_WHAT IS EXPECTED_. In the data below, set down exactly the lines from the one containing "You are a GUI" up to and including the one containing "Given: Expand the Dashboards panel title menu". Leave the pictures out.
== == ==
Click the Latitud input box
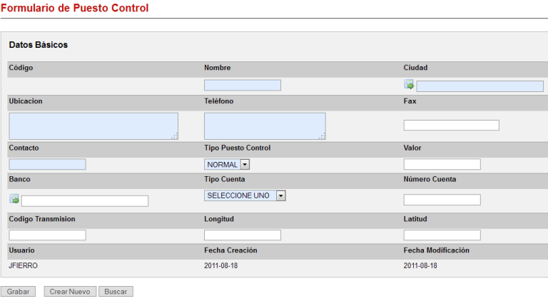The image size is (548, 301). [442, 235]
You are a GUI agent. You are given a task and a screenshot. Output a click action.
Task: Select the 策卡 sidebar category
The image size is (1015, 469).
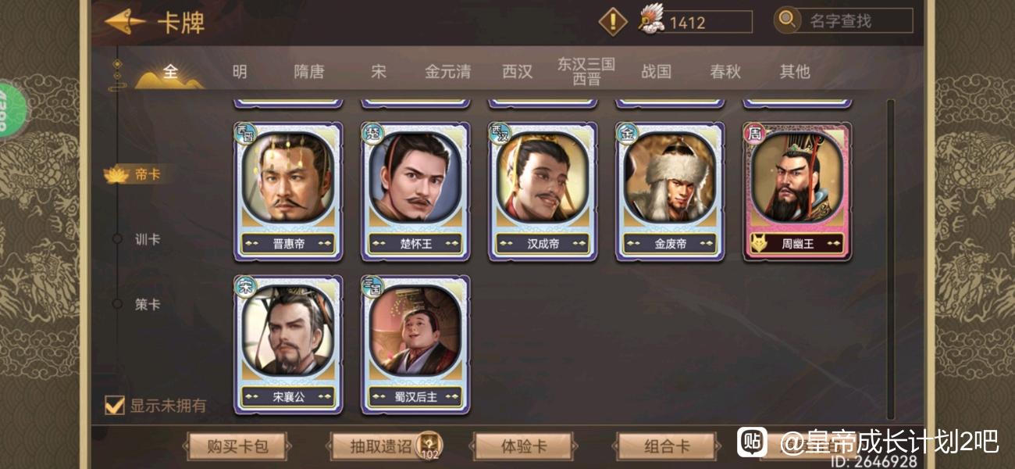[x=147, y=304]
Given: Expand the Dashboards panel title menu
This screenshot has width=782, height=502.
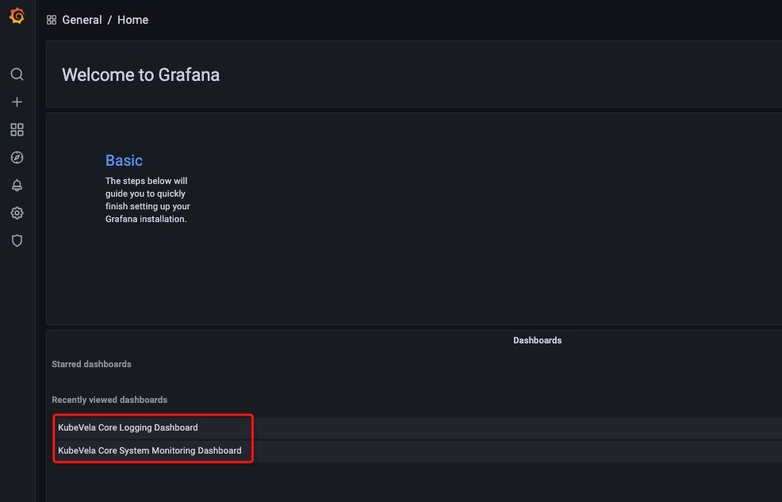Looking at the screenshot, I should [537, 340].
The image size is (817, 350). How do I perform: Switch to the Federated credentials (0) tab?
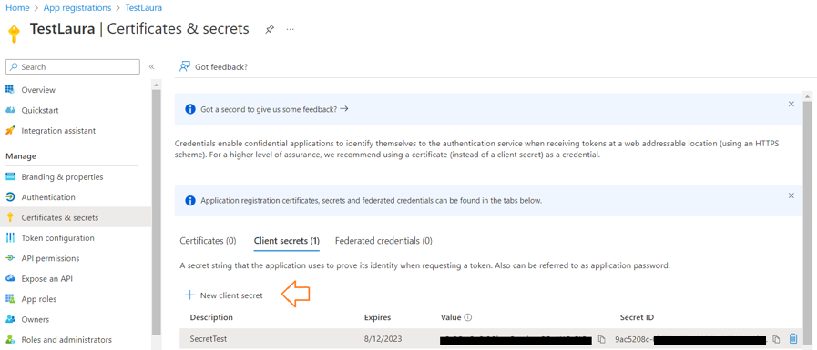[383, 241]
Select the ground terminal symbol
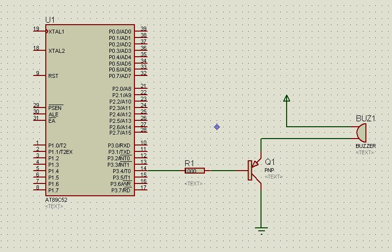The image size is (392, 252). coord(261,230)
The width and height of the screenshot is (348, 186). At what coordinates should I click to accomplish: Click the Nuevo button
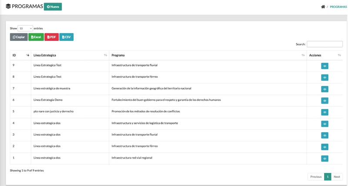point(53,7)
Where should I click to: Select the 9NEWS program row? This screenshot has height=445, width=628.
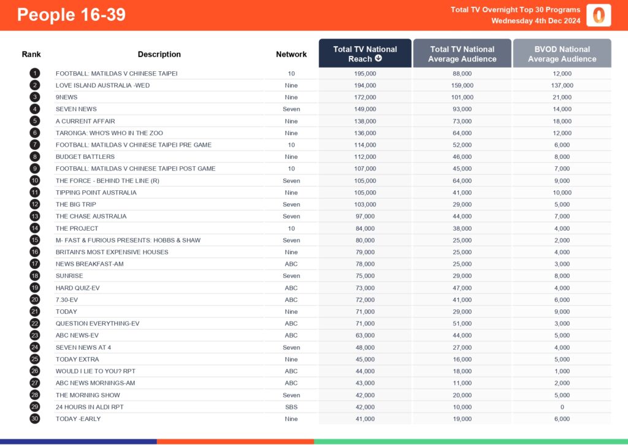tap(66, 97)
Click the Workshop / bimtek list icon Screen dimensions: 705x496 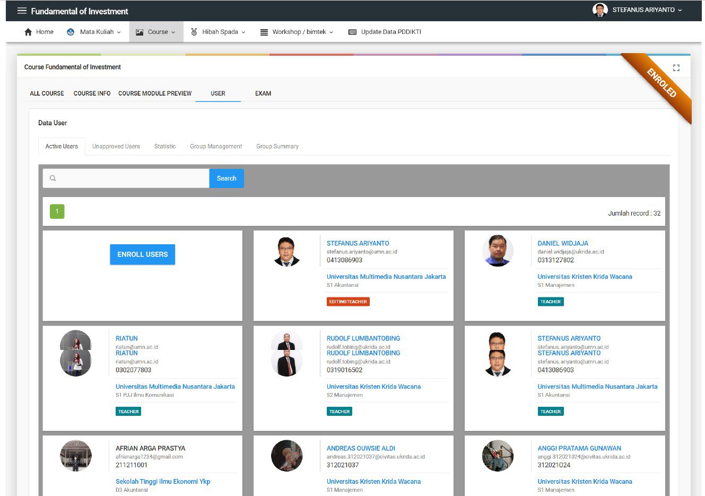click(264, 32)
== == ==
_RESPONSE AREA_.
You are a GUI agent. You are given a task and a screenshot. Output a click action.
Task: Select the 策卡 sidebar category
The image size is (1015, 469).
[x=147, y=304]
Given: Expand the Dashboards panel title menu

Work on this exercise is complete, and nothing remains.